Kadın Adayları Destekleme ve Eğitme Derneği (KA.DER) geçen gün bir basın toplantısı düzenleyerek, "Meclis'in yarısı -275 milletvekili- kadınlardan oluşmalı" dedi.
Yüzde 50 oranını "gerçekçi" bulmasam da... Bu talebe itiraz etmiyorum. Hoş bir girişim. Derneğin yayınladığı Meclis'e girme oranları, Türkiye'nin bu alanda ne kadar geri olduğunu ortaya koyuyor:
O beğenmediğimiz Irak'ta kadın milletvekili oranı yüzde 26... Tunus'ta yüzde 23... Maçoların ülkesi Arjantin'de yüzde 42... Bizde ise sadece yüzde 9...
Utanç verici bir durum...
***
Peki, bu girişimde bir sorun var mı? Bence var!
Haberin görüntülerine dikkat ettiniz mi? Basın toplantısına katılan kadınların
çoğunluğunun "tipi" ve
"titri" insana
"Bunlar CHP'ye oy verir" dedirtiyor.
Dikkatinizi çekerim:
"Çoğunluk" diyorum, "hepsi" demiyorum.
Örneğin dernek başkanı
Çiğdem Aydın... Örneğin
Vuslat Doğan Sabancı... Örneğin yazar
Ayşe Kulin...
CHP'den başka partiye oy verirler mi dersiniz?
CHP'ye kızdıklarında
MHP'yi bile desteklerler de, yüzde 50'ye yakın oy alması beklenen
AKP'ye vermezler.
Yani daha baştan toplumla arasına mesafe koyan bir ekiple karşı karşıyayız.
(CHP'nin niye "toplumla arasına mesafe koyan bir parti" olduğunu... Bu yüzden de seçim kazanmasının imkânsızlığını bin kere yazdık.
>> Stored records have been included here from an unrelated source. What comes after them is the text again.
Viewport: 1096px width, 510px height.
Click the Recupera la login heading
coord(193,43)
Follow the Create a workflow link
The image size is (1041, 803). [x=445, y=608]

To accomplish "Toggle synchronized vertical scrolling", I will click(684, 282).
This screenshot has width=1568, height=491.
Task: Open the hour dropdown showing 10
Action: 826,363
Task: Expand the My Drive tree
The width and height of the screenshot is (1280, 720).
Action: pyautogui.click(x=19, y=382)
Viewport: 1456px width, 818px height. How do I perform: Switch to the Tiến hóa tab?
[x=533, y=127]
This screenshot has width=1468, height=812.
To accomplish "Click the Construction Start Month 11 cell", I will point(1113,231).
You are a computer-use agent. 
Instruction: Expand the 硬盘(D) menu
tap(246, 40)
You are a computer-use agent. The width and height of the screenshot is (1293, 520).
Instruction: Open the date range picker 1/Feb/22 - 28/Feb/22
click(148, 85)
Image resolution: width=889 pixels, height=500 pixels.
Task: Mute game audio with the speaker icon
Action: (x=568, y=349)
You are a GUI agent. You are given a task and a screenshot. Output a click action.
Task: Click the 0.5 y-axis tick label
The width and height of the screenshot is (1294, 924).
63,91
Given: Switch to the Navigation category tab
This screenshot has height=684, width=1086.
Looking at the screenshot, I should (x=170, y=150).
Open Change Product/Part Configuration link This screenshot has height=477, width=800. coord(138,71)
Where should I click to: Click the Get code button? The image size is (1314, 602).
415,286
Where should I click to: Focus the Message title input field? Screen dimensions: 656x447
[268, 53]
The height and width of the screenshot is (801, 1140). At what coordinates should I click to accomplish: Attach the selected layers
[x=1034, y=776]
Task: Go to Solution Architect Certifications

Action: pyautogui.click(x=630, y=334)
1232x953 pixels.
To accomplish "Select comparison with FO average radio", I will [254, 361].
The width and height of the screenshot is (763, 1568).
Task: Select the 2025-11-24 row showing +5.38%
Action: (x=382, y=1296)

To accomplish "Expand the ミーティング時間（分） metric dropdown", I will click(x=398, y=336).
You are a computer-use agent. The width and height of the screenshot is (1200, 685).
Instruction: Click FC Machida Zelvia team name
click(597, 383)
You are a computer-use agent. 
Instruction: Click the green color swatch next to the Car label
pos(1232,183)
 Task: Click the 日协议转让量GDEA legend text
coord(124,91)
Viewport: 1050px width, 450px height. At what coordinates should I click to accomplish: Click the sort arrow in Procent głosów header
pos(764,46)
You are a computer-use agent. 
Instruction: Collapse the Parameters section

Tekrarlamaya gerek yok herhalde.)
***
KA.DER'ciler, kadınların Meclis'te yüzde 50 oranında temsil edilmesini istiyor...
İyi de bu kuruluşun, pratikte uygulanan,
"türbanlı milletvekili yasağını" eleştirdiğini hiç duydunuz mu?
Araştırmalara göre kadınlar, yüzde
60 ile
70 oranında başını örtüyor. (Yuvarlak hesap yüzde
65 diyelim.) Yani dernek bu çağrıyı ancak kadınların yüzde
35'ine yapıyor. Yüzde 65 zaten Meclis'e giremez.
Dolayısıyla, kadınların yüzde 65'ine,
"Meclis'e gireme ama bizim kampanyamızı destekle" mesajını vermiş oluyorlar.
***
Bu çelişkili durumu fark etmişler ki aralarına
"bir" de türbanlı kadın almışlar.
Türkiye'de türbanın oranı yüzde
65, basın toplantısında ise yüzde
5...
(
"Göstermelik" denir buna.
'Tanıtım' için yapılır. "Var mı? Var!"
O kişi de kullanıldığını bilir ama hem "kendi tanıtımı", hem de bazı iktidar odaklarıyla basen basene oturmanın hazzı için kabullenir.)
Özetle: Başörtülü kadınlara uygulanan fiili Meclis yasağının kalkması için mücadele etmediği sürece, KA.DER'in çağrısı
hoş ama boş olarak kalacaktır.
Önce medyanın karşısına yüzde 50 oranında türbanlı kadınla çıksınlar da görelim!